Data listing
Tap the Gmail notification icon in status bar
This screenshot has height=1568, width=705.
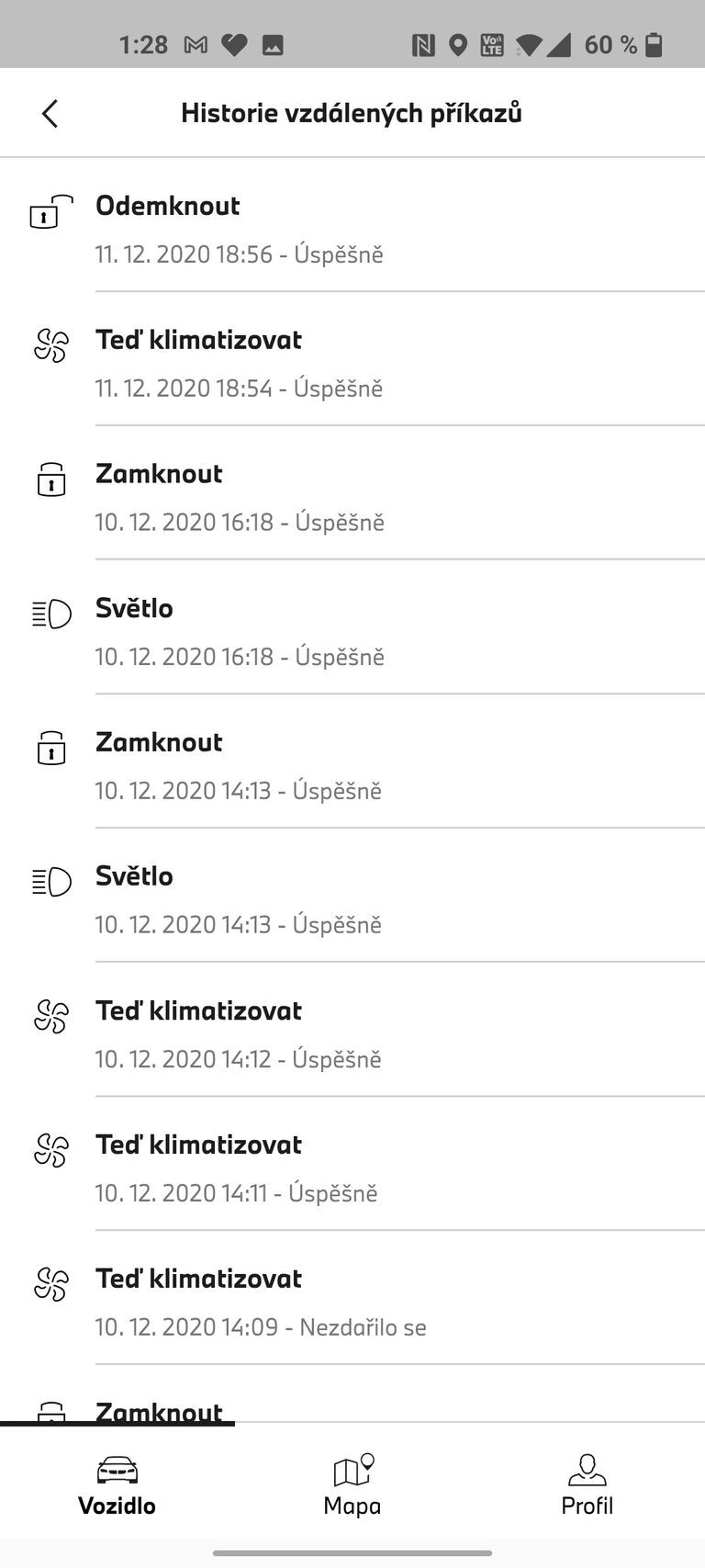(x=196, y=45)
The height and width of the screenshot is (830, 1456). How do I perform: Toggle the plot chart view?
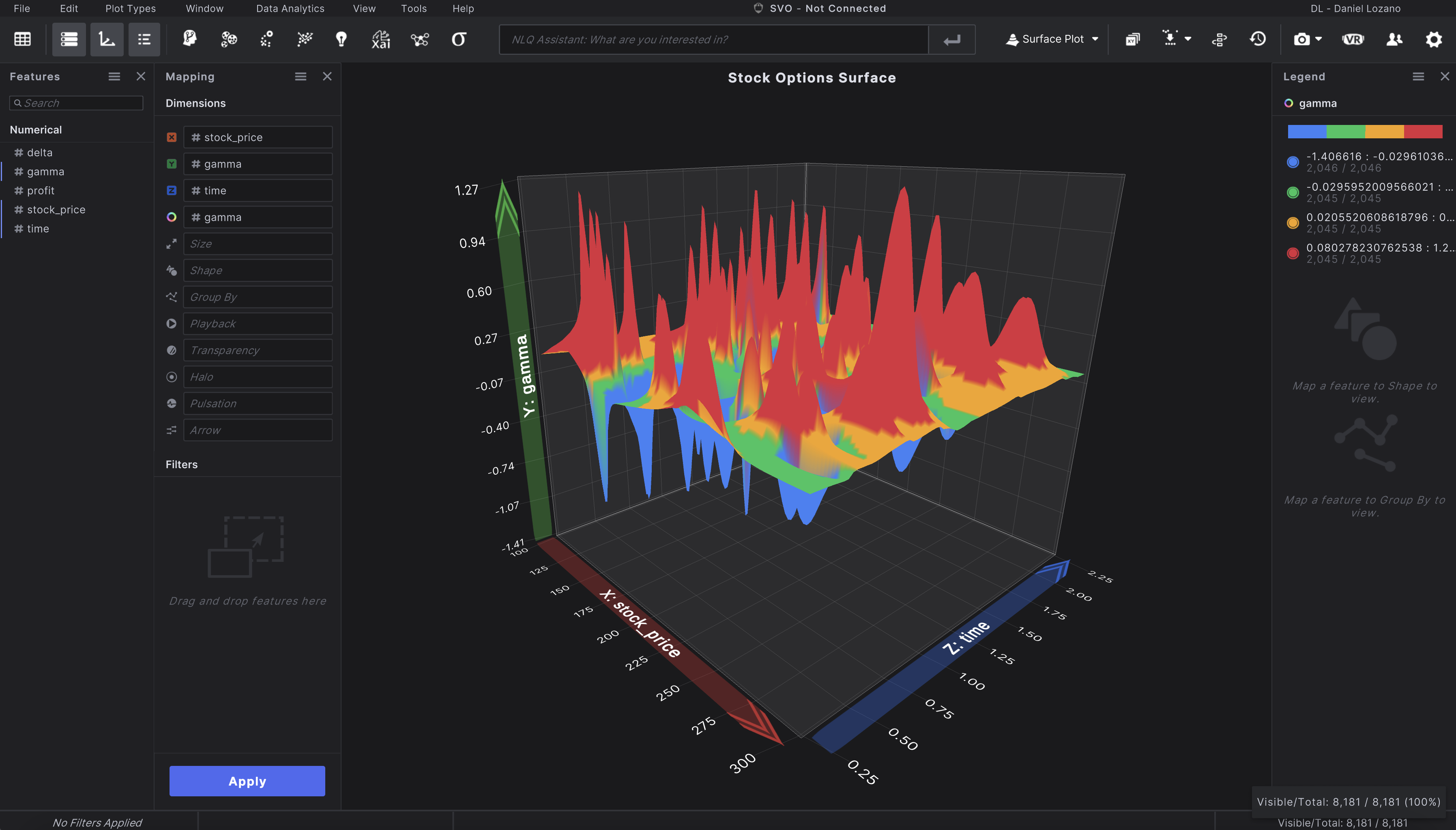click(107, 39)
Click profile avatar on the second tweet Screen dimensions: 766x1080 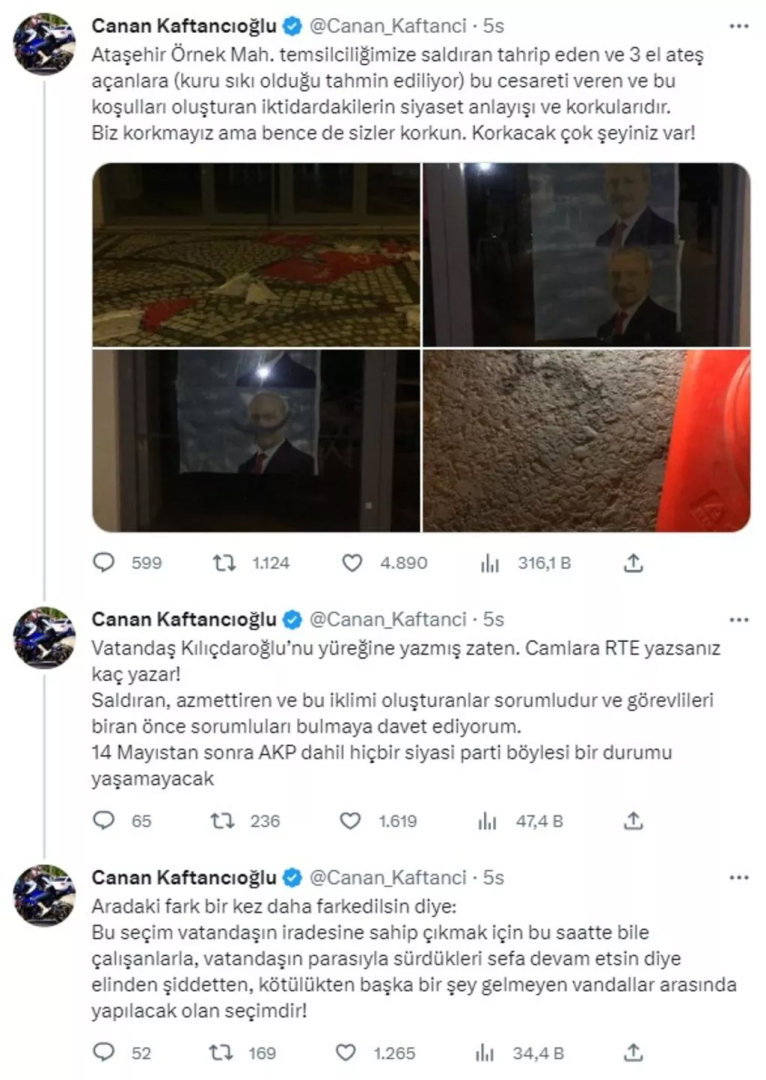pos(44,637)
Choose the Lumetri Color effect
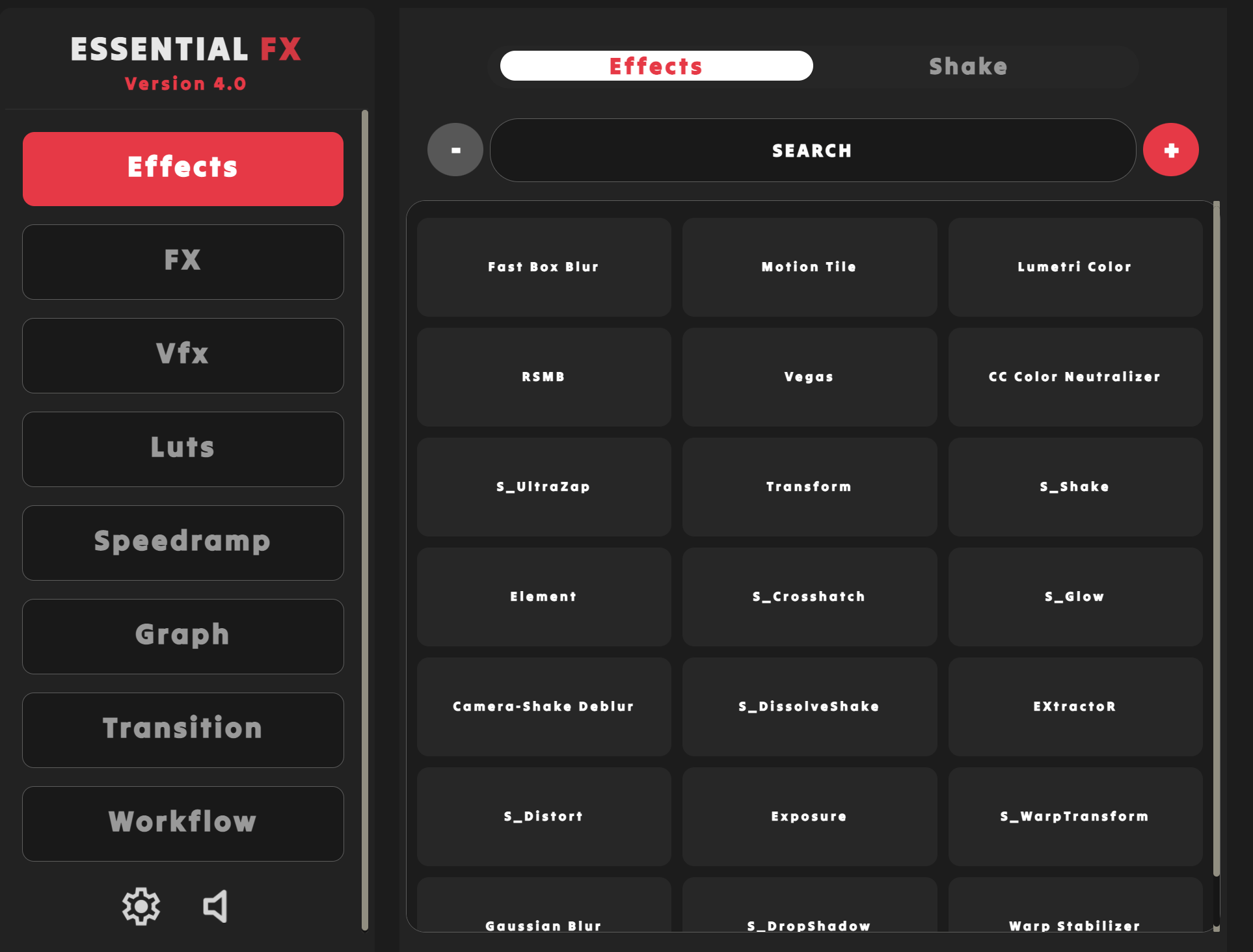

### Exercise directions
List each line of the listing above that contains the word "screenshot".

### Answer to the exercise
This screenshot has height=1568, width=705.
The height and width of the screenshot is (830, 1456). How do I perform: Toggle the plot chart view?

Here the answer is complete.